Action item ▸
Only the lines from the top of the data through the line containing "Task: Click the °F unit label" should be duplicated, exactly as they appear.

Supplied records ▸
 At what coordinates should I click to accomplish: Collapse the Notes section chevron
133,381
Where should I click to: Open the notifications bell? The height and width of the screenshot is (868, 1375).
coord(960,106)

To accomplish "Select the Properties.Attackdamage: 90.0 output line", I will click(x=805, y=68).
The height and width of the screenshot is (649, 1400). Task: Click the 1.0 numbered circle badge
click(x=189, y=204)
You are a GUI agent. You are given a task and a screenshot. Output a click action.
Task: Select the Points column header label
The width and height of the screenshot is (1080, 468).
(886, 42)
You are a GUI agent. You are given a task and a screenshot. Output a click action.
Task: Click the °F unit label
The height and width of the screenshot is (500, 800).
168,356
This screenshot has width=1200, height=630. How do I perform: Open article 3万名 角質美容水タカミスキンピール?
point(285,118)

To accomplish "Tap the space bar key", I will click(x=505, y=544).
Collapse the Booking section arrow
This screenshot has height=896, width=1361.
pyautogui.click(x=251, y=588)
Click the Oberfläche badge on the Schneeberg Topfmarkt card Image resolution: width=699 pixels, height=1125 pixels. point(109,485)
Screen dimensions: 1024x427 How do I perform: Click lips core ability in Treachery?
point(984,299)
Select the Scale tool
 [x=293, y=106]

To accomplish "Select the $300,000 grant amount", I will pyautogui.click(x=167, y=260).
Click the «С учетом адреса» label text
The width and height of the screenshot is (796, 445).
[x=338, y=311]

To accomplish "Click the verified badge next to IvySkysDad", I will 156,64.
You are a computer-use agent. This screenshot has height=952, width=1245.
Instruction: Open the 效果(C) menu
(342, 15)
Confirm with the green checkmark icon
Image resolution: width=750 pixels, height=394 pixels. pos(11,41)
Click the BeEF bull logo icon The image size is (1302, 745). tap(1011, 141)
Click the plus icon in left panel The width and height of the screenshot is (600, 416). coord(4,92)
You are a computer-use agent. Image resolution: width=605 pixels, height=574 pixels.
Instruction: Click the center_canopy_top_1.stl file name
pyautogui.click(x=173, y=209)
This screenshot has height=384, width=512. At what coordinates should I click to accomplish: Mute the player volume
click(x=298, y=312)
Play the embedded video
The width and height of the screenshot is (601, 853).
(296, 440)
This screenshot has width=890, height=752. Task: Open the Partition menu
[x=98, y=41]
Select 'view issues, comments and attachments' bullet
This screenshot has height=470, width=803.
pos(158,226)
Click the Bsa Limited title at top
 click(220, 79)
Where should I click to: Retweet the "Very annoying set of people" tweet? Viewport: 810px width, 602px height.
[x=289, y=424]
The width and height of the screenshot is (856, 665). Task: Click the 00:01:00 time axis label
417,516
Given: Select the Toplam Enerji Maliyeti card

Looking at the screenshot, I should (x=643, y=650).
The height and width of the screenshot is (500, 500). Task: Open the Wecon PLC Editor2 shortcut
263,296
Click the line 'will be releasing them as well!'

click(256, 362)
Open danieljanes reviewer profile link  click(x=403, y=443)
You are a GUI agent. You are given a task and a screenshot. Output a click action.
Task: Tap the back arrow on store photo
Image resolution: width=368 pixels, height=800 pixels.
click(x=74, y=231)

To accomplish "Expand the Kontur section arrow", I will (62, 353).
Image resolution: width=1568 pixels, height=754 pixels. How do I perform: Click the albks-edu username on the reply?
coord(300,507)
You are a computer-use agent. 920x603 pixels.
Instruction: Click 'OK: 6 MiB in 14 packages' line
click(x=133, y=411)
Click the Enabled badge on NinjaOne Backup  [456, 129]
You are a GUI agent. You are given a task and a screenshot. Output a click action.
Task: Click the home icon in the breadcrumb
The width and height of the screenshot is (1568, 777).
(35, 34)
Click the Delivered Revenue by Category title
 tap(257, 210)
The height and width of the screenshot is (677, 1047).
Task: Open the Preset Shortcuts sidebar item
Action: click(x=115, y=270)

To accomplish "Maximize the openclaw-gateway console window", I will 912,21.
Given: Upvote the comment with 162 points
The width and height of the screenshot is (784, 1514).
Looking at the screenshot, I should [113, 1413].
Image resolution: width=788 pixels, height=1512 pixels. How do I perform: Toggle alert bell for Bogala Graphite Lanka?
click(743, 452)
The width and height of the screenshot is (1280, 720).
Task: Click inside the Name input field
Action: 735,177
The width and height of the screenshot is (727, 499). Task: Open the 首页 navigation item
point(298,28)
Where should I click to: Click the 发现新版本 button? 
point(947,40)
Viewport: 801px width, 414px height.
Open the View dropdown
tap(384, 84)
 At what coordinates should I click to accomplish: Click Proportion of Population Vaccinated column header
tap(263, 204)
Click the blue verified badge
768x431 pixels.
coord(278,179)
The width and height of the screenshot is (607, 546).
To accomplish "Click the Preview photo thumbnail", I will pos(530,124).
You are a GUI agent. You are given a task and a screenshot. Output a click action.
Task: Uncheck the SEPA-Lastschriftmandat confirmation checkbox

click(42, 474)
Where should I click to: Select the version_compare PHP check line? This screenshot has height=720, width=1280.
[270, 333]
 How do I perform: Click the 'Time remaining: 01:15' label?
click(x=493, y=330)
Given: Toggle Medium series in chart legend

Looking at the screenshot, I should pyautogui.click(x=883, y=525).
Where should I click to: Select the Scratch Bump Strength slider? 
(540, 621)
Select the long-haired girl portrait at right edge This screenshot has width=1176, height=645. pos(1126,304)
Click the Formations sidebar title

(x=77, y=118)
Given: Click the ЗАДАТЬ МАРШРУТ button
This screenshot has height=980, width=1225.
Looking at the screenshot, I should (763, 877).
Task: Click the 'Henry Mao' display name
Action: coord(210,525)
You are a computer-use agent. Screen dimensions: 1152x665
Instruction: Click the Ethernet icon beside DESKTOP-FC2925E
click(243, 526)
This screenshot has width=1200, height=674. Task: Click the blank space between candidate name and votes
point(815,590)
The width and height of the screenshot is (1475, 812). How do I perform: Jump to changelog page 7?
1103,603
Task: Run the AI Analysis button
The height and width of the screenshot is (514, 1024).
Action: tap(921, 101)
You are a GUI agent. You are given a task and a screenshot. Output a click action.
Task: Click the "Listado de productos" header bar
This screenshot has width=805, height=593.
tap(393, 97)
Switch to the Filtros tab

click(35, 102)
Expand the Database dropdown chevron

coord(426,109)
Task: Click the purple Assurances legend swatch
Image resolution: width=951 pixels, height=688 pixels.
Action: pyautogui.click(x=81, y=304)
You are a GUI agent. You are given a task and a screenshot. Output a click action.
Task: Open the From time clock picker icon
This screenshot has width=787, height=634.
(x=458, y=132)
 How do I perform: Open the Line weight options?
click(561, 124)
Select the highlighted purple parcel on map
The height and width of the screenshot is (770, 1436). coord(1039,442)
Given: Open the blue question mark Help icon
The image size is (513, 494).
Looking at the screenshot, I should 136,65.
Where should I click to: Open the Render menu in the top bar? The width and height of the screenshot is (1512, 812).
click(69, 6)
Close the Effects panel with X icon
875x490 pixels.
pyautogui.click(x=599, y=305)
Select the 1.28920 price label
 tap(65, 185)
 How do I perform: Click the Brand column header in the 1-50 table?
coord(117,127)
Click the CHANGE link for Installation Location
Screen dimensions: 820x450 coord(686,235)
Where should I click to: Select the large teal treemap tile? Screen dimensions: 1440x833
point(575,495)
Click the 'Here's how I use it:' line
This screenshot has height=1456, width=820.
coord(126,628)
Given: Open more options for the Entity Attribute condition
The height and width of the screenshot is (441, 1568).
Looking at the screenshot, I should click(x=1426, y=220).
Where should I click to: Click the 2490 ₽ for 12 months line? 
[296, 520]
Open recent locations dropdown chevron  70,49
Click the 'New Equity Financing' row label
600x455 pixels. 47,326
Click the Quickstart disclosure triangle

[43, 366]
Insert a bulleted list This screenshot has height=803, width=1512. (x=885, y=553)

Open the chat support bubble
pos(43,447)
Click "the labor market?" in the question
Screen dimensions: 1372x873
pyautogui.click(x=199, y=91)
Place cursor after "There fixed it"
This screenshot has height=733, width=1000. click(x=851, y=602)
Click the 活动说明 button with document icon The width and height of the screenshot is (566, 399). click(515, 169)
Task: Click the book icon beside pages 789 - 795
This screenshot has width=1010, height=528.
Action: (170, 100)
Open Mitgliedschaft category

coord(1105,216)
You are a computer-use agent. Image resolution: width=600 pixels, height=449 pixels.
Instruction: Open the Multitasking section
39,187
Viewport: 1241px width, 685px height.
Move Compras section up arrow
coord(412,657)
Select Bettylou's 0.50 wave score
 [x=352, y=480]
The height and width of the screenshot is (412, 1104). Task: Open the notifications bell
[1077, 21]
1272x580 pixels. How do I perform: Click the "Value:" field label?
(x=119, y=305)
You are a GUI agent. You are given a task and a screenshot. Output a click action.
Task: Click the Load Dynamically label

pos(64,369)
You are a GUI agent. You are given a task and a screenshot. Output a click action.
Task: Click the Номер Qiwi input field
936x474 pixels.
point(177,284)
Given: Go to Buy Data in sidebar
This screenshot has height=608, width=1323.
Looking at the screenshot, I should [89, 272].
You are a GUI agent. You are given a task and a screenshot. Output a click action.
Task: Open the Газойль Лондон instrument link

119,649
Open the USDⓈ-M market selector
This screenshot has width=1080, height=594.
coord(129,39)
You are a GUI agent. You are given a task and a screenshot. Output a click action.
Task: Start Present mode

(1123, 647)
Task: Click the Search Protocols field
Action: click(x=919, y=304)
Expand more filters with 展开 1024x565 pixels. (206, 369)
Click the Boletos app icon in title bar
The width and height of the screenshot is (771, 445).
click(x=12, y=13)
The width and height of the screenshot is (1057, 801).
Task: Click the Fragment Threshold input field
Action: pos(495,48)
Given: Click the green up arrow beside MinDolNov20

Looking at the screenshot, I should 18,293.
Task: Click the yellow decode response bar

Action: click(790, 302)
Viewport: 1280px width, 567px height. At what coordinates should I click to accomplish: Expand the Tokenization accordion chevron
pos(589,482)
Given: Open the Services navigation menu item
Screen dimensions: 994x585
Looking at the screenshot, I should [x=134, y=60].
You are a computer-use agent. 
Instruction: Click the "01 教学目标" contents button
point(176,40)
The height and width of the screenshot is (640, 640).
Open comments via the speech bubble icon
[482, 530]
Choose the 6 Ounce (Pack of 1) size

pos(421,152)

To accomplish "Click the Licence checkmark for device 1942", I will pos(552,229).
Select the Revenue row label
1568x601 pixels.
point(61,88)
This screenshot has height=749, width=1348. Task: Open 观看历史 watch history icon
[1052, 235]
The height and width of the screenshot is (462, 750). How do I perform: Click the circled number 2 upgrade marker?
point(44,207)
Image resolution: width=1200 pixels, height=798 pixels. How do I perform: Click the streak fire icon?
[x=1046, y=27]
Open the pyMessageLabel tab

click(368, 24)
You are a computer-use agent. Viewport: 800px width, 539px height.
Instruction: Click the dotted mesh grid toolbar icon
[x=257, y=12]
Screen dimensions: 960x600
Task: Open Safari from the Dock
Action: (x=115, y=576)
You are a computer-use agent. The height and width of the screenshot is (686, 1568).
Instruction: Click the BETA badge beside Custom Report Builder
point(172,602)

Solution to the problem ▸
 At what coordinates should I click to accomplish: Collapse the Notes section chevron
133,381
Where should I click to: Open the notifications bell? The height and width of the screenshot is (868, 1375).
coord(960,106)

To accomplish "Select the Properties.Attackdamage: 90.0 output line", I will click(x=805, y=68).
The height and width of the screenshot is (649, 1400). Task: Click the 1.0 numbered circle badge
click(x=189, y=204)
You are a GUI agent. You are given a task and a screenshot. Output a click action.
Task: Select the Points column header label
The width and height of the screenshot is (1080, 468).
(886, 42)
You are a GUI agent. You are given a task and a screenshot. Output a click action.
Task: Click the °F unit label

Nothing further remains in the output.